Chaque été, des millions d'automobilistes empruntent l'autoroute A9 pour leurs vacances ou trajets quotidiens. Mais que savent-ils vraiment de cette voie rapide ? Midi Libre vous propose une série sur les coulisses de l'autoroute du Sud, de sa construction aux anecdotes des gendarmes et douaniers, en passant par le quotidien des patrouilleurs. Dans ce volet, nous avons embarqué avec Christophe Mourrut, ouvrier autoroutier.

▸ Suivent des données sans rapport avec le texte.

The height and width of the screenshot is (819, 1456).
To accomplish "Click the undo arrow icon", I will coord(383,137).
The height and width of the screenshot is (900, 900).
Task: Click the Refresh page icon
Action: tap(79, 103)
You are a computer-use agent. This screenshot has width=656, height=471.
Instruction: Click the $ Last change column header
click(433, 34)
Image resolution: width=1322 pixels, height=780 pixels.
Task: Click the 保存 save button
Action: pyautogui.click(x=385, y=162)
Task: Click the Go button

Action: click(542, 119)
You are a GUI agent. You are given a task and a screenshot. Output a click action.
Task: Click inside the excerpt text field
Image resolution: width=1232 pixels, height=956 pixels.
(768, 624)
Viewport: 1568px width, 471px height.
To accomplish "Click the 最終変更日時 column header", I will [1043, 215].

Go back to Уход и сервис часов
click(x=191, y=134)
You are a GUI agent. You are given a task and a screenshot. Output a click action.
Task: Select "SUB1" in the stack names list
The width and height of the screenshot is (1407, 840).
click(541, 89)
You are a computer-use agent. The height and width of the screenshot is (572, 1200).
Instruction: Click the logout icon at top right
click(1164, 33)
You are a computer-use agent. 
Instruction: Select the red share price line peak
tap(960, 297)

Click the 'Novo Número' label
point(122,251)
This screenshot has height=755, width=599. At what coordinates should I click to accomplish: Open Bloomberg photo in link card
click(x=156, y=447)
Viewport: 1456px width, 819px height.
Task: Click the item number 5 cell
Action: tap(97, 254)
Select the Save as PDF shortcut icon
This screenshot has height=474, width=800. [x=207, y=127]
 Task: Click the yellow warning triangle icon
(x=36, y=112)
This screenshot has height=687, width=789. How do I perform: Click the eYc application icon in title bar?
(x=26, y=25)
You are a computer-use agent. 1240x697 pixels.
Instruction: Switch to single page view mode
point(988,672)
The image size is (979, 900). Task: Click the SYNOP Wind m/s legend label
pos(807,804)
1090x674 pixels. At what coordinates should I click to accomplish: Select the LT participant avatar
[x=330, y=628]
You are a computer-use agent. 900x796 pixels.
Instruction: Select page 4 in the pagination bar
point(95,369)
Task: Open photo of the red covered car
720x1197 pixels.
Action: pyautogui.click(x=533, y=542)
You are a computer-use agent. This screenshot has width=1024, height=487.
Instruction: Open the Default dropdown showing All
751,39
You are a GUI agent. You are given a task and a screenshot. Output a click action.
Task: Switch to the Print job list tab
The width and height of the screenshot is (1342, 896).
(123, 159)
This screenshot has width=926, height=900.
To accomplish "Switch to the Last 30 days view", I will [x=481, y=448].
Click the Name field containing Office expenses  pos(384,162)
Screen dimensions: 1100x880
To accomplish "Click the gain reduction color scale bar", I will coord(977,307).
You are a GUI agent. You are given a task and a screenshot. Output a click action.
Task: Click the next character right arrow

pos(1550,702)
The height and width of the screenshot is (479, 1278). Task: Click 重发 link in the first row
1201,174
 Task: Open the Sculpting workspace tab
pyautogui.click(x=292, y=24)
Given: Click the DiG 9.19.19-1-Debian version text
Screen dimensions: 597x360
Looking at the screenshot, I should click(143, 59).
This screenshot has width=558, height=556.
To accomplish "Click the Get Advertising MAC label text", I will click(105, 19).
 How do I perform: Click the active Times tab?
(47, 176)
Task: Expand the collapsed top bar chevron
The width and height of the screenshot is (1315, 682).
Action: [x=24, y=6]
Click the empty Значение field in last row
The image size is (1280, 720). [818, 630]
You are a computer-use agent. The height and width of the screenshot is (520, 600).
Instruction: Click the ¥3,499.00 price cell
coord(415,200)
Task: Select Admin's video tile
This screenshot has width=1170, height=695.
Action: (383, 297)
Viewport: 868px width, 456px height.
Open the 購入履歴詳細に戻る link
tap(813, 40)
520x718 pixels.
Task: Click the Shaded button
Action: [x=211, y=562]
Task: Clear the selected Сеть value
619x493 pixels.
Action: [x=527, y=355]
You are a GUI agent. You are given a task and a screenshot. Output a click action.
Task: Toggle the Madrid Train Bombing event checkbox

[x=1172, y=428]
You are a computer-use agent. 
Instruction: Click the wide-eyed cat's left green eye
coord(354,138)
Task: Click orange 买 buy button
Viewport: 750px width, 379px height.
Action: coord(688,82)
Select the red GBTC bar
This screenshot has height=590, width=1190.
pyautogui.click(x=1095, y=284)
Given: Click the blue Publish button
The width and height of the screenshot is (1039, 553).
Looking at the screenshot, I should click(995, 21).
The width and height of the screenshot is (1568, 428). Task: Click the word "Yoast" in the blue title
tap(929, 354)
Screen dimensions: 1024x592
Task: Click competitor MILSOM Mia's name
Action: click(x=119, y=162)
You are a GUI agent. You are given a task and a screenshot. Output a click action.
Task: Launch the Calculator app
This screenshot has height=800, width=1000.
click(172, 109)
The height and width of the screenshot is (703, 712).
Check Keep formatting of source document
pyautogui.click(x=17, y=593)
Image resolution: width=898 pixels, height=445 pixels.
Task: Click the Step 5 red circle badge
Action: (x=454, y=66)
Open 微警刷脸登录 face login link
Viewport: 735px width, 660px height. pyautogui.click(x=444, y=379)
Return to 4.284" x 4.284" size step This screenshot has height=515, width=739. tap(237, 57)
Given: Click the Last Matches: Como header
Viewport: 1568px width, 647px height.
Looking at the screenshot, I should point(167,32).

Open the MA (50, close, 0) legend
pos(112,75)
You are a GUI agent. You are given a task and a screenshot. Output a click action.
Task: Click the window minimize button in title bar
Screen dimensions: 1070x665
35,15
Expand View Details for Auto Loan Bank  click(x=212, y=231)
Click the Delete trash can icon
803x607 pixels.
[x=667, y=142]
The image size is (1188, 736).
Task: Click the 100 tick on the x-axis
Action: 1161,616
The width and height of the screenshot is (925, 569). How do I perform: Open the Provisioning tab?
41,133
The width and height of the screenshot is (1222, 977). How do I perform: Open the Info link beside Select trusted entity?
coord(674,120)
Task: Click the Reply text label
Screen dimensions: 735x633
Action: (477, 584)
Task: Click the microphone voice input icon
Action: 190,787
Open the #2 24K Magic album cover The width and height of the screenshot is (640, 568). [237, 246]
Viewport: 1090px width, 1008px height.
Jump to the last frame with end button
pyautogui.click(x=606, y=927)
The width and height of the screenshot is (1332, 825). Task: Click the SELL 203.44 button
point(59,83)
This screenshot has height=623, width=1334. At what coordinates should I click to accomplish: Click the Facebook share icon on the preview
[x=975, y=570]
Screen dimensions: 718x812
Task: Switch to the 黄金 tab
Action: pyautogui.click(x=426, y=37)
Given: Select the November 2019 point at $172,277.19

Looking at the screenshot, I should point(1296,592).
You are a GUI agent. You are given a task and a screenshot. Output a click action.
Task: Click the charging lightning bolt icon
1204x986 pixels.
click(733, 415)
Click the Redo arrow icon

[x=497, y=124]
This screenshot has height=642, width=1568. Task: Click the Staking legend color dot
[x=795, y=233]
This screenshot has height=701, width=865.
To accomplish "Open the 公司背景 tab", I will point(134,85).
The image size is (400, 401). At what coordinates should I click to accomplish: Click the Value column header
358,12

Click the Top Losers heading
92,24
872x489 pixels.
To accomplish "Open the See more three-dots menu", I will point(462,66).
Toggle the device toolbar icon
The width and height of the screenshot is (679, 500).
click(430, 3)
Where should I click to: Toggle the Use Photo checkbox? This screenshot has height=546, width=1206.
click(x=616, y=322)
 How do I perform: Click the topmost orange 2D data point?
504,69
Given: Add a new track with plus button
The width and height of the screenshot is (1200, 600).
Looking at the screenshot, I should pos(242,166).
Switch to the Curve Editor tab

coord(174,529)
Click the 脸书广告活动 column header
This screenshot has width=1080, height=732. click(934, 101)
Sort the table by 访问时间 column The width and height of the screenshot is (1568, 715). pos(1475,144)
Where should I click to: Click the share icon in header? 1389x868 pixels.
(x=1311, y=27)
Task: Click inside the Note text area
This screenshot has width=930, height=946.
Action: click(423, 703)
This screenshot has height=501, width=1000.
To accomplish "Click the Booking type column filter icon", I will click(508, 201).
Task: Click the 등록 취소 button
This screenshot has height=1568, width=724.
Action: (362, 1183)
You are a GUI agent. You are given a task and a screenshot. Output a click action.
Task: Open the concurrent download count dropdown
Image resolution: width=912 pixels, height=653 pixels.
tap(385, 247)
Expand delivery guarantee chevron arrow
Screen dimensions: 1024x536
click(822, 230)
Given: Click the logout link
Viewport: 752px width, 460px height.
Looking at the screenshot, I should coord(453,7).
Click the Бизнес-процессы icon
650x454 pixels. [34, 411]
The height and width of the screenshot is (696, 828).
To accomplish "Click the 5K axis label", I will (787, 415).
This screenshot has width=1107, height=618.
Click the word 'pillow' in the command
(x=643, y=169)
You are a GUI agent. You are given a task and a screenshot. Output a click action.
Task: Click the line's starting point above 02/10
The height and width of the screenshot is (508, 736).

De militaire à patrouilleur
Christophe Mourrut, ancien caporal-chef dans l'armée, s'est reconverti il y a six ans en ouvrier autoroutier et patrouilleur sur l'A9. "On ne sait jamais ce qui peut arriver. Autant ça va être le Far West aujourd'hui", confie-t-il à bord de son fourgon Vinci Autoroutes, au départ de la direction régionale à Narbonne. "On peut être surpris tous les jours", ajoute-t-il.
Intervention à Lespignan
Quelques kilomètres après le départ, Christophe repère un camion à l'arrêt sur le bas-côté de la chaussée, vers Lespignan, dans l'Aude. Un pneu a explosé. Il signale l'accident aux régulateurs, emprunte un portail de service avec une clé spéciale et rejoint rapidement le chauffeur immobilisé. Alex, parti d'Espagne, doit rejoindre Clermont-Ferrand avec sa cargaison de céréales. "Si son camion se renverse, l'autoroute est coupée", commente le patrouilleur avant de communiquer les informations détaillées au poste de contrôle, dont la taille du pneu à remplacer.
Sécurisation et attente
Il faut attendre le dépanneur et sécuriser la zone pour permettre une intervention en toute sécurité. "Je ramasse beaucoup de coffres de toit, des pare-chocs, des canapés… J'ai pas tout vu, on peut être surpris tous les jours", raconte Christophe Mourrut en attendant. Le dépanneur arrive, le pneu est rapidement retiré et remplacé. Alex s'acquitte de la facture et repart.
Fin de journée
Pour Christophe Mourrut, direction le dépôt et les bennes pour jeter le pneu éclaté. Puis place à la transmission et à la relève : sa journée s'achève.